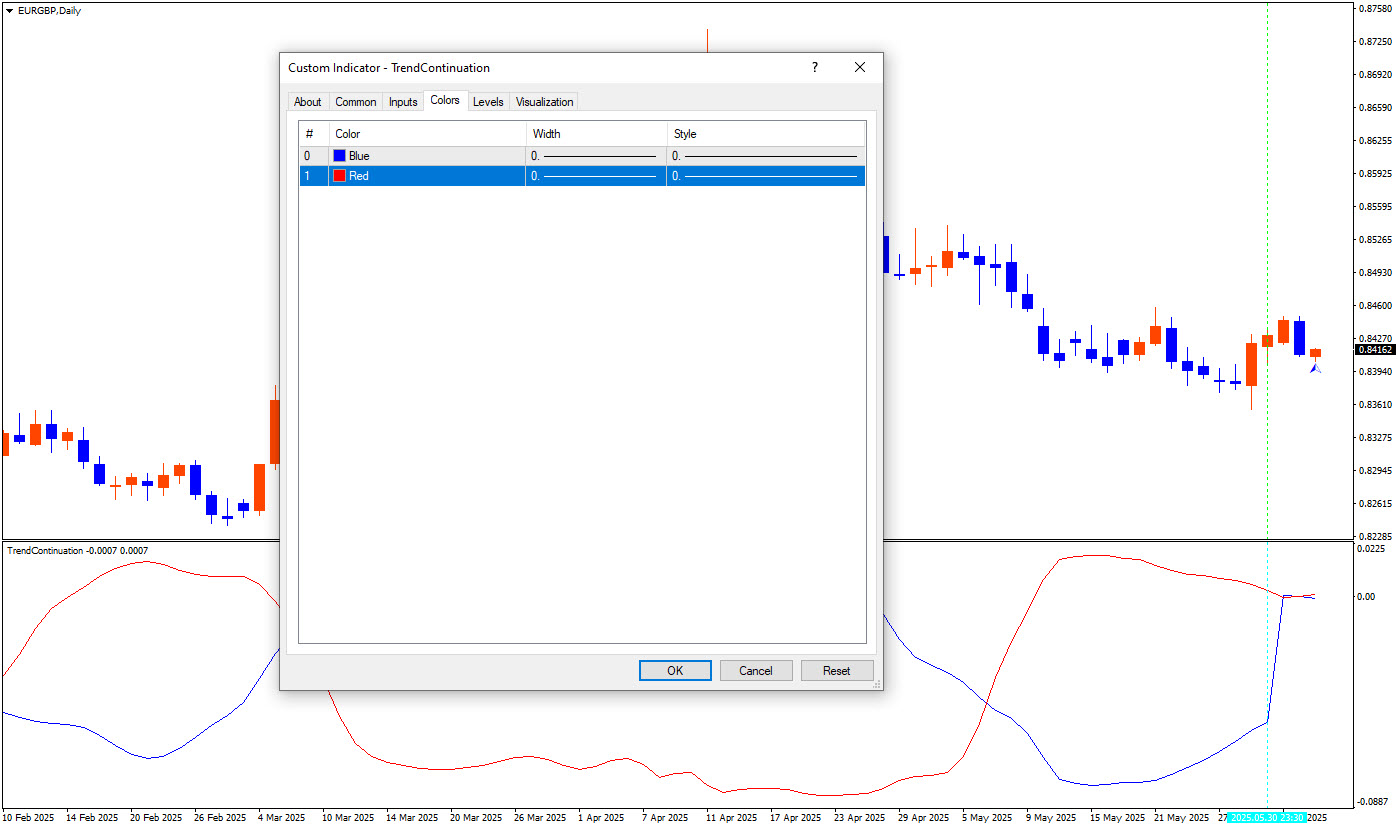
Task: Click the Red color swatch in row 1
Action: coord(340,176)
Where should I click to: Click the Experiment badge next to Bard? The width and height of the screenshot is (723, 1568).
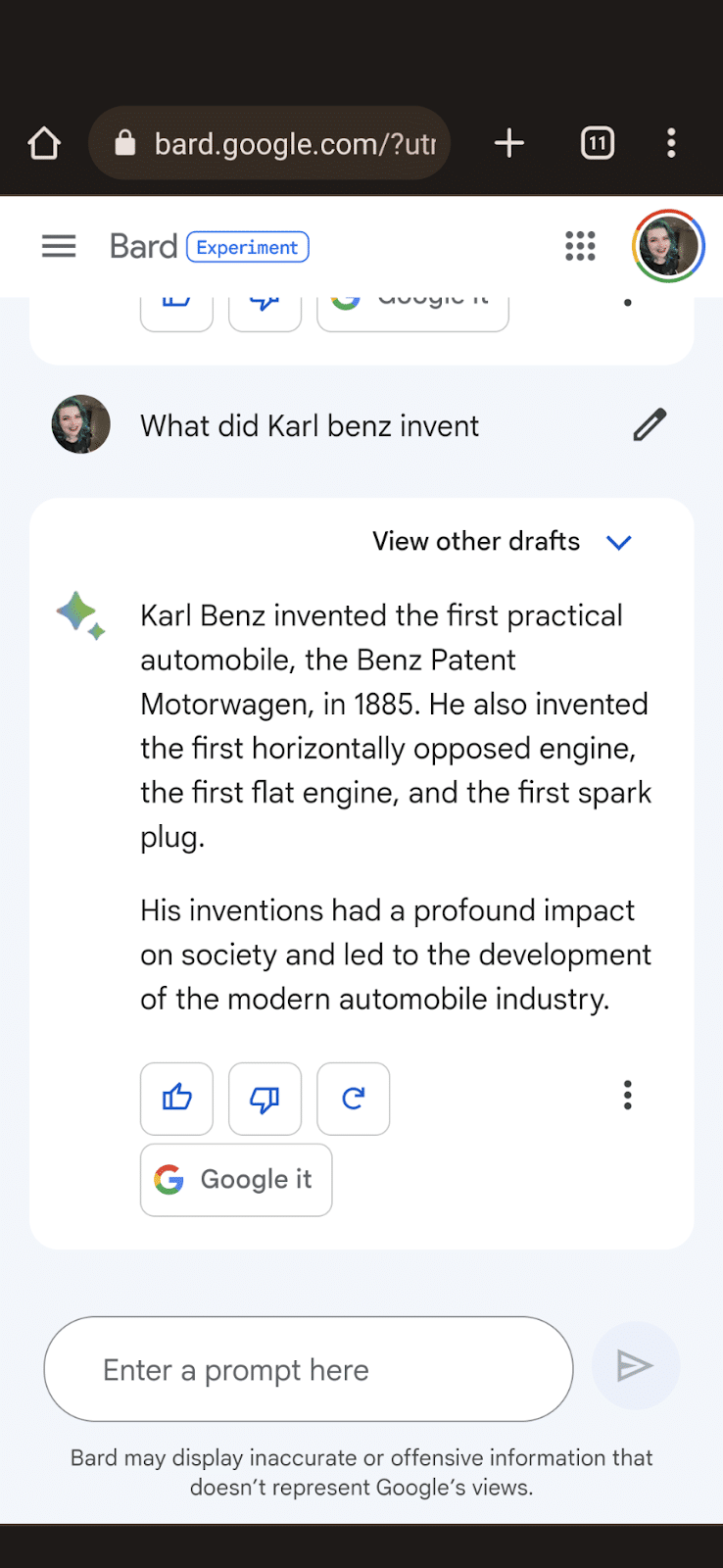(x=247, y=247)
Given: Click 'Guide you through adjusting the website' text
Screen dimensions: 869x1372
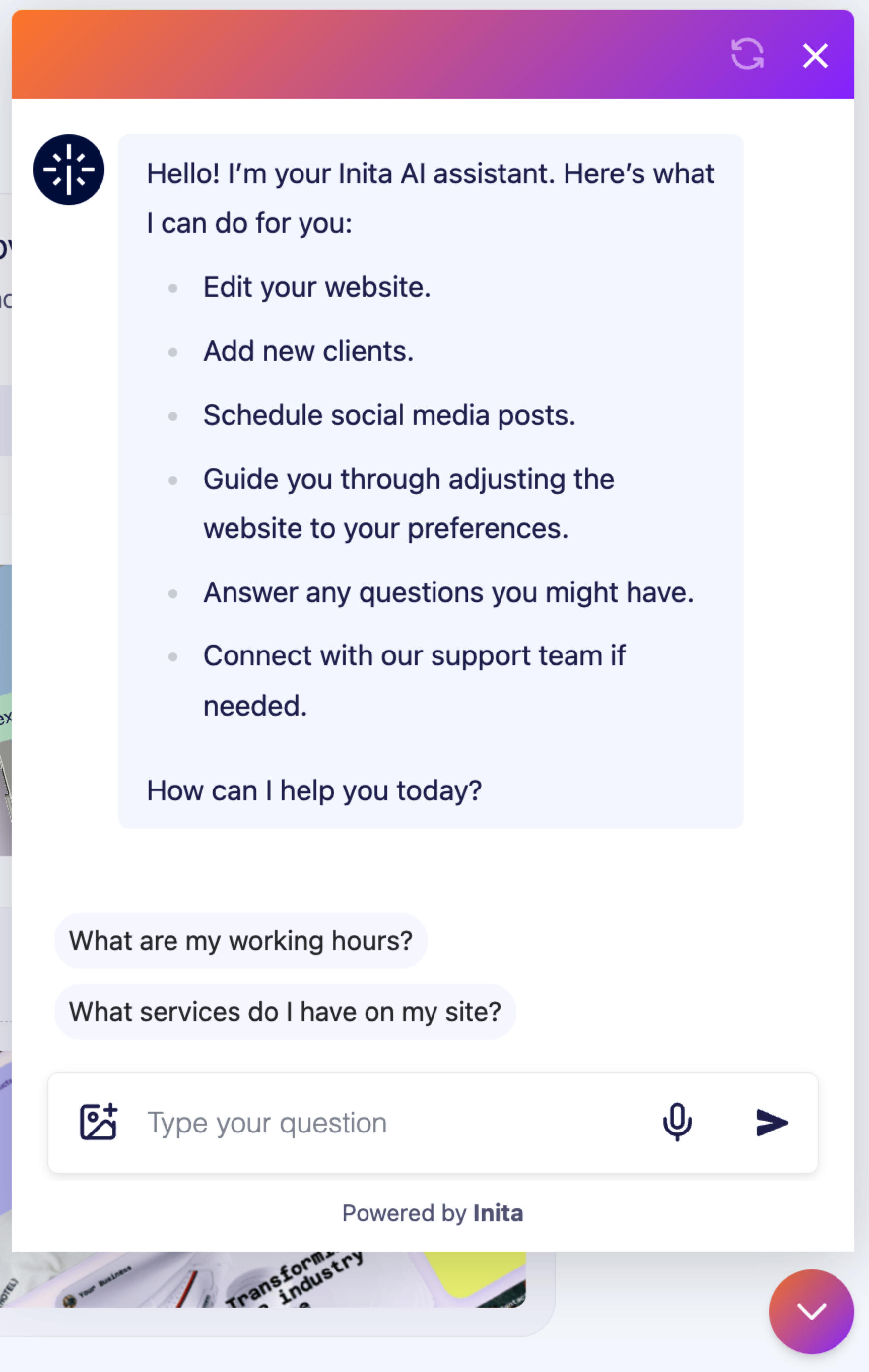Looking at the screenshot, I should click(409, 504).
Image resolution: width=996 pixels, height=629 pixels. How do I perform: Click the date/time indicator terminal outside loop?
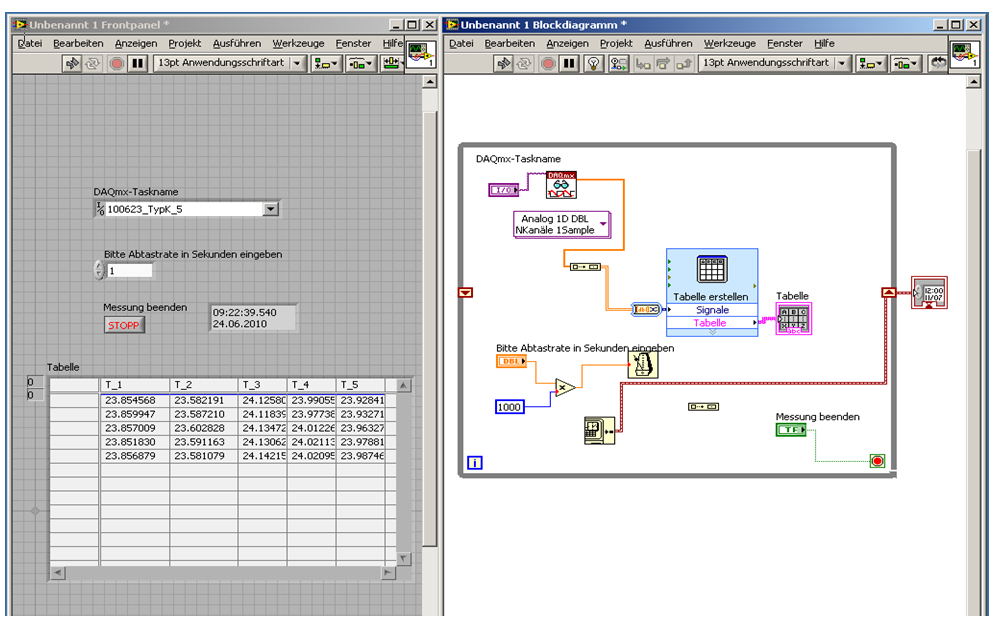point(929,293)
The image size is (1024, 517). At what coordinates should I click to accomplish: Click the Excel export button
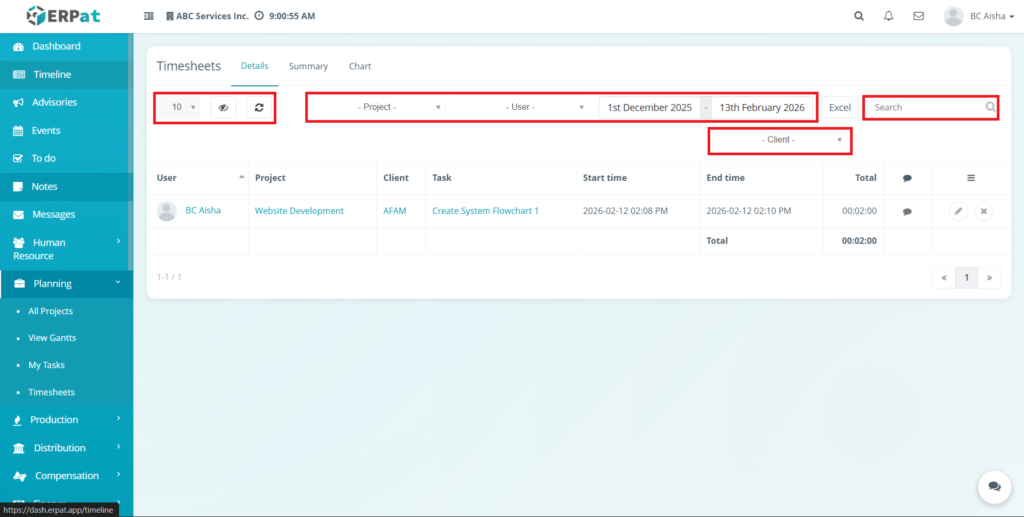839,107
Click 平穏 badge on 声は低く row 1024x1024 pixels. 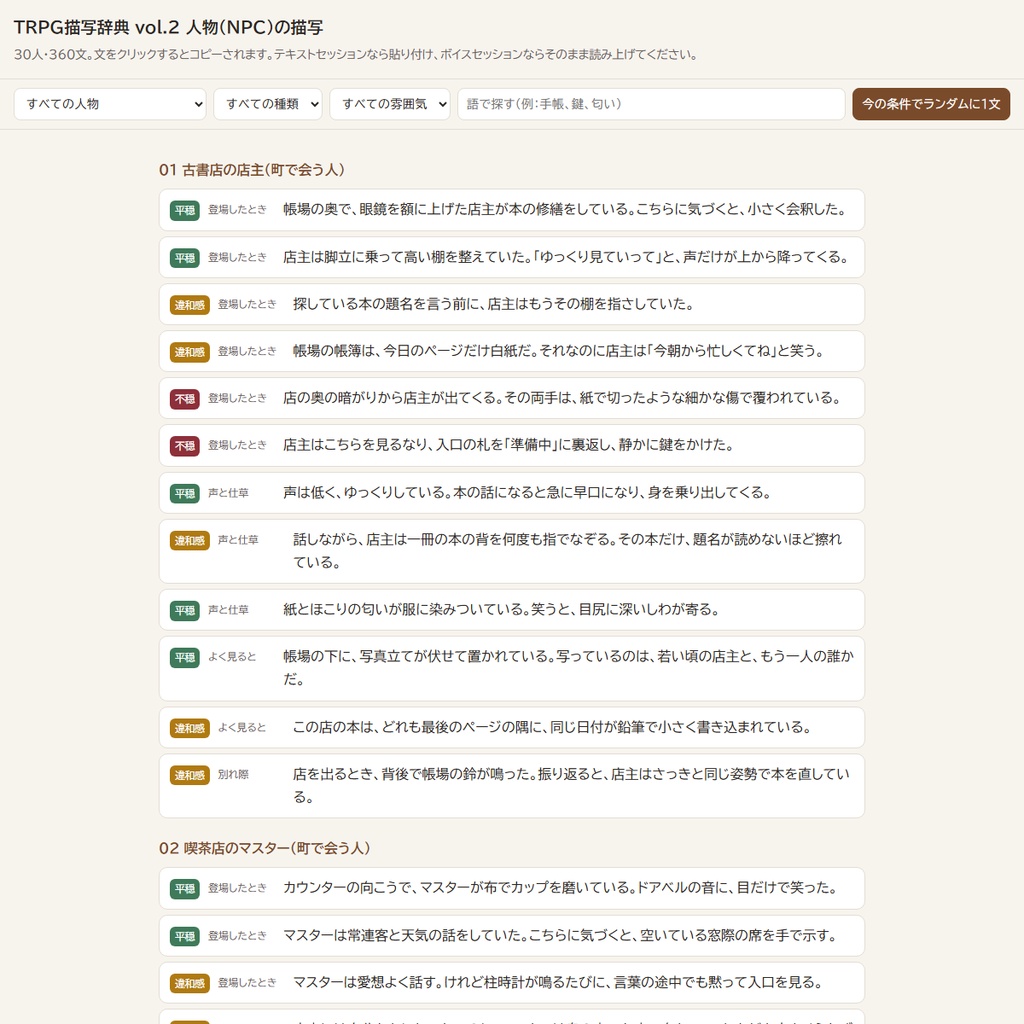(185, 494)
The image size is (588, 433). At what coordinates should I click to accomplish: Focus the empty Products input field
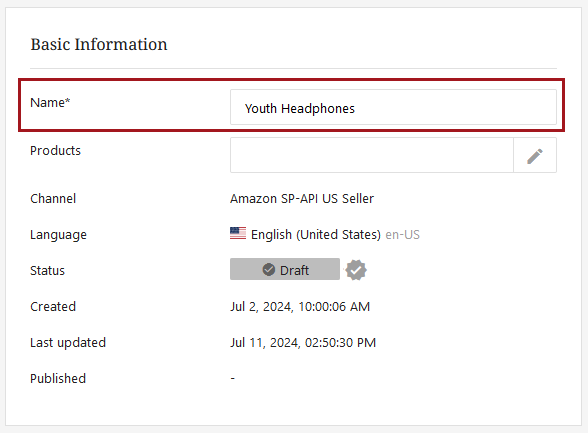tap(372, 155)
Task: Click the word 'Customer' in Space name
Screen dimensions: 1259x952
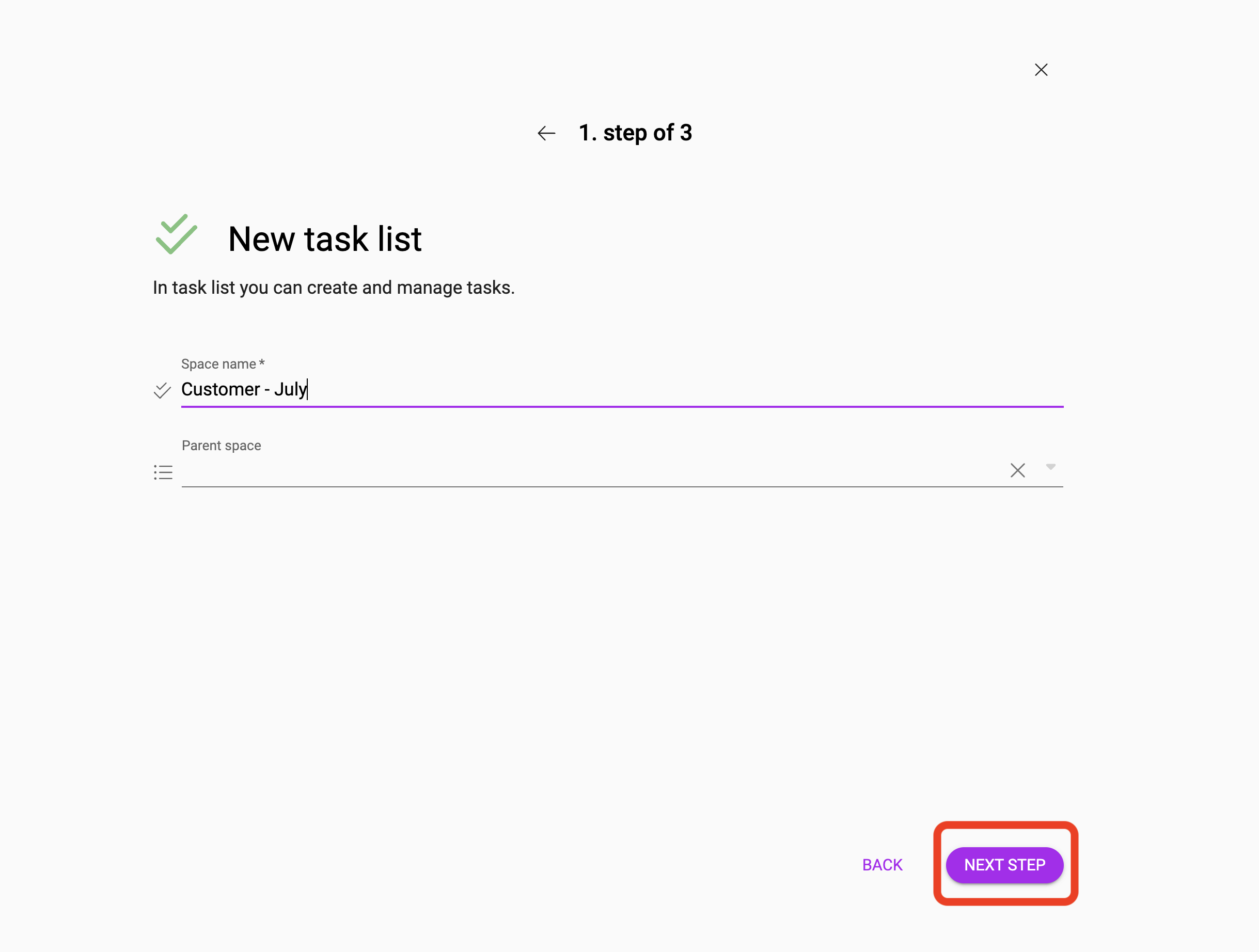Action: tap(221, 389)
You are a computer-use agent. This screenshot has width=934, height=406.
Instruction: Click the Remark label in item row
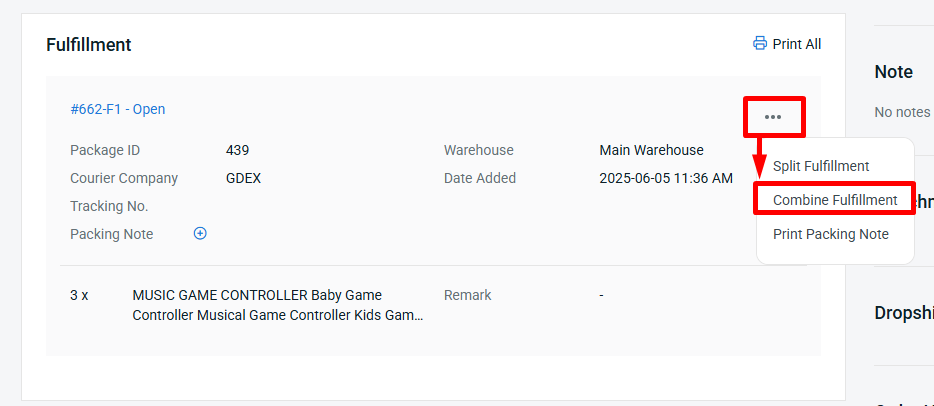click(x=468, y=295)
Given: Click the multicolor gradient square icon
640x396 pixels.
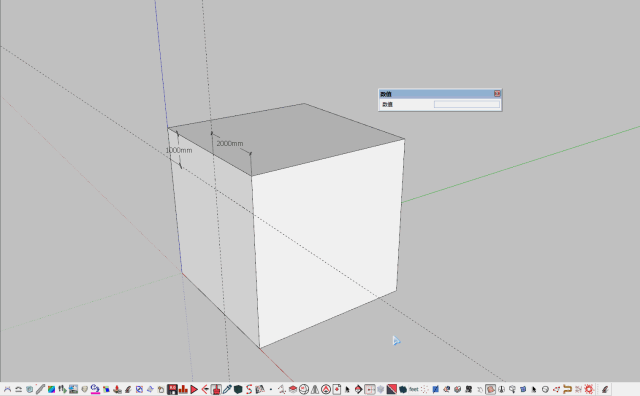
□ □ □ □ □ □ □
-- TO DO --
Starting with the line that holds "You are a computer-use", copy every line exactly through the final line of the material, but skip the pictures.

-- WRITTEN REPLY --
You are a computer-use agent. This screenshot has width=934, height=406.
Instruction: Click the Remark label in item row
click(x=468, y=295)
Given: Click the multicolor gradient square icon
640x396 pixels.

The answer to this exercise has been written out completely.